» Consigne 1
D'après le texte sur le détroit de Gibraltar, de quel mot latin viennent « détroit » et « détresse » ?
» Consigne 2
Reprenez le texte sur le détroit de Gibraltar là où il s'arrête.

Comme un cheval apeuré qui "refuse l'obstacle", je ne vais pas m'essayer à une chronique classique de cet ouvrage qui ne se réfère à aucun genre...



J'y ai d'abord appris une chose : "détroit" et "détresse" ont la même origine latine districtus (lui-même issu du verbe distringere, qui signifie étendre). Et le détroit de Gibraltar, dont il est question ici, est bien un lieu de grande détresse pour les migrants... Remarquons que le détroit de Calais, plus au nord, le devient également....



Ensuite, le texte de Danielle Auby m'a remis en mémoire un poème que j'avais rédigé pour un ami sénégalais à l'automne 2018.



*****

Enfants d’Afrique



Les grands-pères de vos grands-pères sont morts pour nous,

Dans les tranchées de cette infame boucherie qu’on nomma guerre.

Les pères de vos grands-pères sont morts pour nous,

Dans les geôles aryennes ou les marches guerrières.



Vos grands-pères sont morts par nous :

Guerres d’indépendance ; quête d’autonomie, d’identité.

Vos pères meurent par nous,

Usés dans nos usines, avant d’être jetés.



Enfants d’Afrique, enfants de famines et de guerres ;

Enfants d’Afrique, enfants de sècheresse et misère ;

Enfants d’Afrique, enfants des routes de l’exil ;

Enfants d’Afrique, enfants en demande d’asile ;



Enfants d’Afrique, je vous aime !

» Les données
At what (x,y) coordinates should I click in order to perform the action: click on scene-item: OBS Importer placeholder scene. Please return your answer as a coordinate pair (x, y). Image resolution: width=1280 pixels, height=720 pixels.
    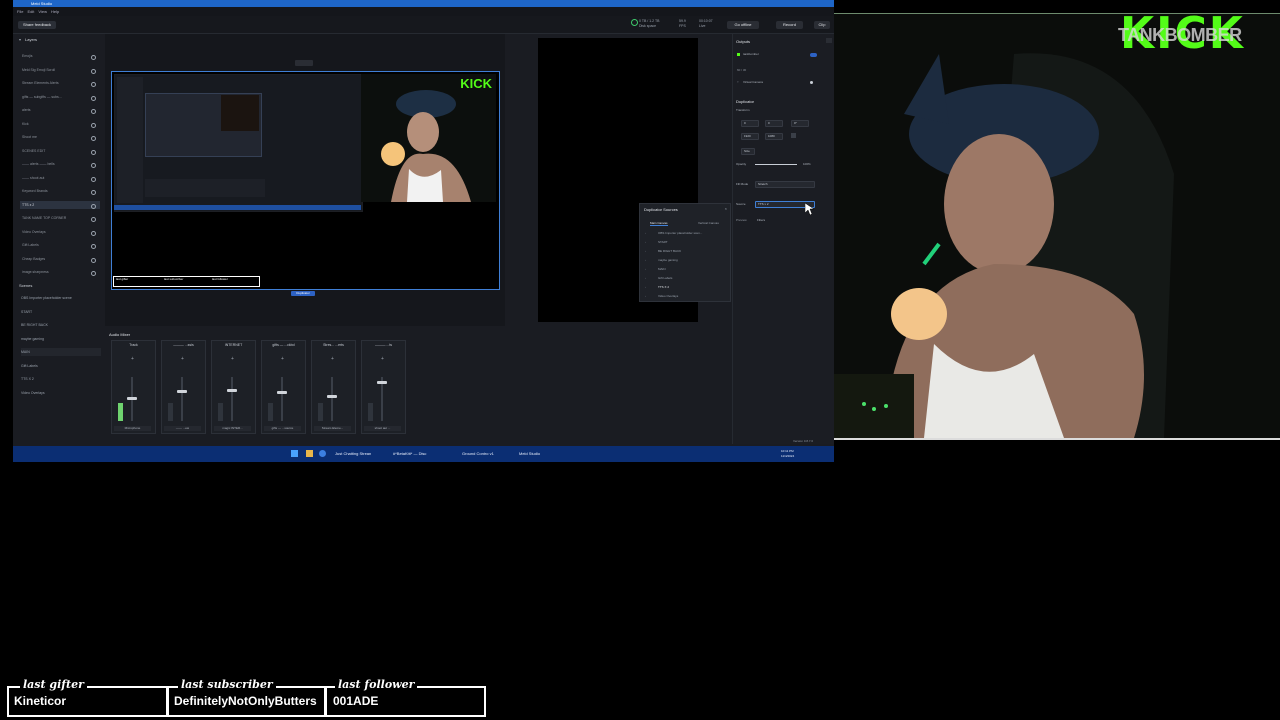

» Réponse écrite 1
Ils viennent tous deux du mot latin districtus.

» Réponse écrite 2
*****

Il y a peu d'écart entre ce que Danielle Auby et moi avons écrit sur les motivations des migrants...

- L'auteure de "Brumes sur le détroit" y ajoute une dimension tragique : peu nombreux sont ces "enfants d'Afrique" à aller au bout "des routes de l'exil" pour atteindre la "demande d'asile" ; plus nombreux sont ceux qui meurent en route, en détresse dans le détroit de Gibraltar, par exemple...

- Elle complète également en montrant le désarroi de ceux qui restent au pays, qui attendent des nouvelles qui ne viendront peut-être jamais, échouées qu'elle sont sur une plage ou un récif...



Le texte de Danièle Auby est un ouvrage singulier, ni un roman, ni un essai, "plutôt une prière profane, un hommage rendu aux morts, une forme d'espoir..." dit la quatrième de couverture. Un texte qui ne se laisse pas apprivoiser facilement, qui demande du calme et de la concentration. Je l'ai lu comme un long poème de témoignage engagé !
Lien : http://michelgiraud.fr/2021/..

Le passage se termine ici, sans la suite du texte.